The MagnaRIP RNA‐Binding Protein Immunoprecipitation Kit (Millipore) was applied to perform RIP assay. The cell lysates were incubated in a RIP buffer containing the magnetic beads which had been coated with Ago2 antibodies. Input and normal IgG were taken as controls. Proteins were digested with proteinase K. Then, the immunoprecipitated RNA was isolated. At last, qRT‐PCR was used to examine the purified RNAs.

RNA pull‐down assay

For pull‐down assay, miR‐1301‐3p without complementary sites with STAT3 was seen as internal reference (termed NC). miR‐1301‐3p, miR‐1301‐3p‐Mut and NC were labelled with biotin to generate Bio‐miR‐1301‐3p, Bio‐miR‐1301‐3p‐Mut and Bio‐NC by GenePharma Company (Shanghai, China). Then, they were transfected into BCPAP and K1 cells. Forty‐eight hours later, cells were harvested and incubated with Dynabeads M‐280 Streptavidin (Invitrogen) for 10 minutes, and washed three times with buffer solution. The enrichments of bound RNAs were quantified and analysed by qRT‐PCR.

Western blotting

RIPA lysis buffer (Beyotime Biotechnology) containing protease inhibitors (Roche) was applied to extract the proteins. Quantification of proteins was carried out applying the BCA™ Protein Assay Kit (Pierce, Appleton, WI, USA). After that, proteins (30 μg/sample) were loaded and electrophoresed with 10% sodium dodecyl sulphate‐polyacrylamide gel electrophoresis, followed by the transfer to the polyvinylidene difluoride membranes. The primary antibody used in this study was as below: PI3K (ab86714), p‐P13K (ab191606), AKT (ab81283), p‐AKT (ab38449), mTOR (ab32028), p‐mTOR (ab109268), E‐cadherin (ab76055), β‐catenin (ab32572), N‐cadherin (ab18203), vimentin (ab92547) and GAPDH (ab8245). The antibodies were prepared in 5% blocking buffer with a dilution of 1:1000, incubated with the membrane at 4°C for 2 hours, washed twice with PBS and later cultivated with the use of secondary antibody (1:2000) which was marked by horseradish peroxidase at room temperature for 2 hours. The antibodies used in this study were purchased from Abcam (Cambridge, MA, USA). Immobilon Western Chemiluminescent HRP Substrate (200 μL; Millipore) was used to cover the surface of membrane.

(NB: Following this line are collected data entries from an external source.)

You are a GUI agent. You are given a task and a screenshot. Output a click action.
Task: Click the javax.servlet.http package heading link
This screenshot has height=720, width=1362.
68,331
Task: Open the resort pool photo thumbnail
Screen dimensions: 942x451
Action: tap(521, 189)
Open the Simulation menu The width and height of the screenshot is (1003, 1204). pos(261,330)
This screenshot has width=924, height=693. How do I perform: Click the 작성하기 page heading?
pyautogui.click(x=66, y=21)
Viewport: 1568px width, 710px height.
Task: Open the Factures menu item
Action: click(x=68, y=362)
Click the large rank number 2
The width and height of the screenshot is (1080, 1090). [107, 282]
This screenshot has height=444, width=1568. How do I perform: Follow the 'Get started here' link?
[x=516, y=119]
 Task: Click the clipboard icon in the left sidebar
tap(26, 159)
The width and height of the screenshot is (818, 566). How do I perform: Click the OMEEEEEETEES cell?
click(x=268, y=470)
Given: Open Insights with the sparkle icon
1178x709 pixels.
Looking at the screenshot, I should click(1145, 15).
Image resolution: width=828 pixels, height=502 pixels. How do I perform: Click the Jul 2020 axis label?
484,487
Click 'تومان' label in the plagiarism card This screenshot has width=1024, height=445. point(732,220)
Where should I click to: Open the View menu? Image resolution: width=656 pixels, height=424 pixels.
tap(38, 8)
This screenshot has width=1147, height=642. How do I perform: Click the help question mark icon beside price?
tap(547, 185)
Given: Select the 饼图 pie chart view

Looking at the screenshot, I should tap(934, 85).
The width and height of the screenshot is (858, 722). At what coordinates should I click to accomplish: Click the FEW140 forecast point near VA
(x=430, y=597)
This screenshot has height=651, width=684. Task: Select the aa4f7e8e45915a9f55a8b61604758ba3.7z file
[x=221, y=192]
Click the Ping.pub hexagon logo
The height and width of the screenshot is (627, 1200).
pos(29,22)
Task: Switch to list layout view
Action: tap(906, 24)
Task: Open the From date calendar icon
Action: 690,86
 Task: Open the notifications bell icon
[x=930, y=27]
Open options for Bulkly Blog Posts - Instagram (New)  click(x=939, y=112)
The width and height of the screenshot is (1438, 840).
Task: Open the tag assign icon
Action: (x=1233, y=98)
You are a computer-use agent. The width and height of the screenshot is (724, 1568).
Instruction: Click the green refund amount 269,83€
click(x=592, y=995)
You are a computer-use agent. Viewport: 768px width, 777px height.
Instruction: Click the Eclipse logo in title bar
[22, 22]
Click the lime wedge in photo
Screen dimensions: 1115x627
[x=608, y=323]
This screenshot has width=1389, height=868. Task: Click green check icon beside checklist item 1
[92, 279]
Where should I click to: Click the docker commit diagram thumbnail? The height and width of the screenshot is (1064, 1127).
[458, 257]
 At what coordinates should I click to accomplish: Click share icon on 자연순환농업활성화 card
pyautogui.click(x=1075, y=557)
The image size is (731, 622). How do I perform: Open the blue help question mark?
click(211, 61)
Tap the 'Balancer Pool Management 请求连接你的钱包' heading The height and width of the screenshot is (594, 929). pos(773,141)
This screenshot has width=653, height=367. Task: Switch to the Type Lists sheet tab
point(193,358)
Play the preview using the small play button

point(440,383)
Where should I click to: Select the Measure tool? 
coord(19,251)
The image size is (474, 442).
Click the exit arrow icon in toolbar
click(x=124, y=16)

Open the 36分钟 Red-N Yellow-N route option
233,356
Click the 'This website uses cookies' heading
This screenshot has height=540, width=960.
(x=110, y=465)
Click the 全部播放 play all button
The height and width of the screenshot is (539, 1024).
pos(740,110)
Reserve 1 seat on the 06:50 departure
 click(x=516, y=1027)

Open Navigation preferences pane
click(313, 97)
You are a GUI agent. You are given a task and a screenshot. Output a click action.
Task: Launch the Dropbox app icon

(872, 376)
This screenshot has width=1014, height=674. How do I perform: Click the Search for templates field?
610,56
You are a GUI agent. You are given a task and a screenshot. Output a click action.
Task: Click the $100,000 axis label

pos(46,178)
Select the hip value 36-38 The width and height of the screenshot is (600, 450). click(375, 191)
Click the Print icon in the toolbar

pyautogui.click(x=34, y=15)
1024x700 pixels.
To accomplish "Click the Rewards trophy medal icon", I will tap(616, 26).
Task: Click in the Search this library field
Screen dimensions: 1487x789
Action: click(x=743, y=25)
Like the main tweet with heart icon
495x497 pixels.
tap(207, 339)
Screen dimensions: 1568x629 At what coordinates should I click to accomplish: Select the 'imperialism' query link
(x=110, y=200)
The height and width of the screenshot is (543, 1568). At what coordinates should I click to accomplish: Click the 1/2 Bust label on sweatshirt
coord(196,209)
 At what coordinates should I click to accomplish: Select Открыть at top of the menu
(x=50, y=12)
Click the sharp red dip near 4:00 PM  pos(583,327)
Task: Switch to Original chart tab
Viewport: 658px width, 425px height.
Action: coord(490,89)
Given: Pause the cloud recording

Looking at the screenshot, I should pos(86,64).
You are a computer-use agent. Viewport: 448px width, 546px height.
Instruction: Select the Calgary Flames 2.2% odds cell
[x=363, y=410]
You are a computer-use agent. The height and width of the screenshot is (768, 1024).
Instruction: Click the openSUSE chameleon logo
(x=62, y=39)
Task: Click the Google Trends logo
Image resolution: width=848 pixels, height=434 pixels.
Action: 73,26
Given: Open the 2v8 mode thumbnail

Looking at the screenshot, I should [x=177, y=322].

Finally, the signals were captured, and the concentration of the bands was quantified using Image Lab™ software (Bio‐Rad Laboratories, Hercules, CA, USA).

Statistical analysis

Data of all experiments were presented as mean ± standard deviation (SD). All experimental procedures were repeated at least three times. Statistical analysis was conducted using GraphPad Prism 6.0 statistical software (GraphPad Software Inc, La Jolla, CA, USA). Student's t test for two groups or Bonferroni test for more than two groups was used to analyse the differences. Kaplan‐Meier method was used to analyse the overall survival of PTC patients with high or low expression of ABHD11‐AS1. Expression association was analysed with Spearman's correlation analysis. P value <0.05 implied a statistically significant result.

RESULTS

Upregulation of lncRNA ABHD11‐AS1 predicted unfavourable prognosis for patients with PTC

Based on the data of TCGA database, we found that lncRNA ABHD11‐AS1 was significantly upregulated in PTC samples (Figure 1A). Next, we examined the level of ABHD11‐AS1 in 82 pairs of PTC tissues and non‐malignant tissues. Unsurprisingly, ABHD11‐AS1 was expressed higher in PCT tissues (Figure 1B). The conspicuous fold change of lncRNA ABHD11‐AS1 in paired tumour tissues and non‐malignant tissues was further analysed and illustrated (Figure 1C,D). The expression level of ABHD11 presented no significant expression difference between PTC tissue samples and normal tissue samples (Figure S2A,B). Moreover, the expression of ABHD11 was significantly changed by ABHD11‐AS1 knockdown (Figure S2C). Moreover, we found three transcripts of ABHD11 with specific sequence (Figure S2D). Then, the expression of these three transcripts was decreased by ABHD11‐AS1 knockdown (Figure S2E). Furthermore, the activity of ABHD11‐AS1 promoter was decreased in cells transfected with sh‐ABHD11‐AS1 (Figure S2F). To classify 82 PTC samples, the mean value of ABHD11‐AS1 expression was used as threshold. We found that the high expression of ABHD11‐AS1 was closely correlated with advanced TNM stage, lymph node metastasis and tumour infiltration (Table 1). Subsequently, the importance of ABHD11‐AS1 expression for the prognosis of PTC patients was analysed by Kaplan‐Meier analysis. PTC patients with higher expression of ABHD11‐AS1 had poorer overall survival than patients with lower expression of ABHD11‐AS1 (Figure 1E).

Figure 1

Upregulation of lncRNA ABHD11‐AS1 predicted unfavourable prognosis for patients with PTC. A, The expression of lncRNA ABHD11‐AS1 in the thyroid cancer tissues of TCGA database was detected. B, The expression of ABHD11‐AS1 was measured in 82 pairs of PTC tissues and adjacent non‐tumour tissues. C,D, The conspicuous fold change of ABHD11‐AS1 in paired tumour tissues and non‐malignant tissues was further analysed and illustrated. E, The importance of ABHD11‐AS1 expression for the prognosis of PTC patients was analysed by Kaplan‐Meier analysis. *P < 0.05, **P < 0.01. PTC: papillary thyroid carcinoma

Table 1

Correlation between ABHD11‐AS1 expression and clinical features of PTC patients (n = 82)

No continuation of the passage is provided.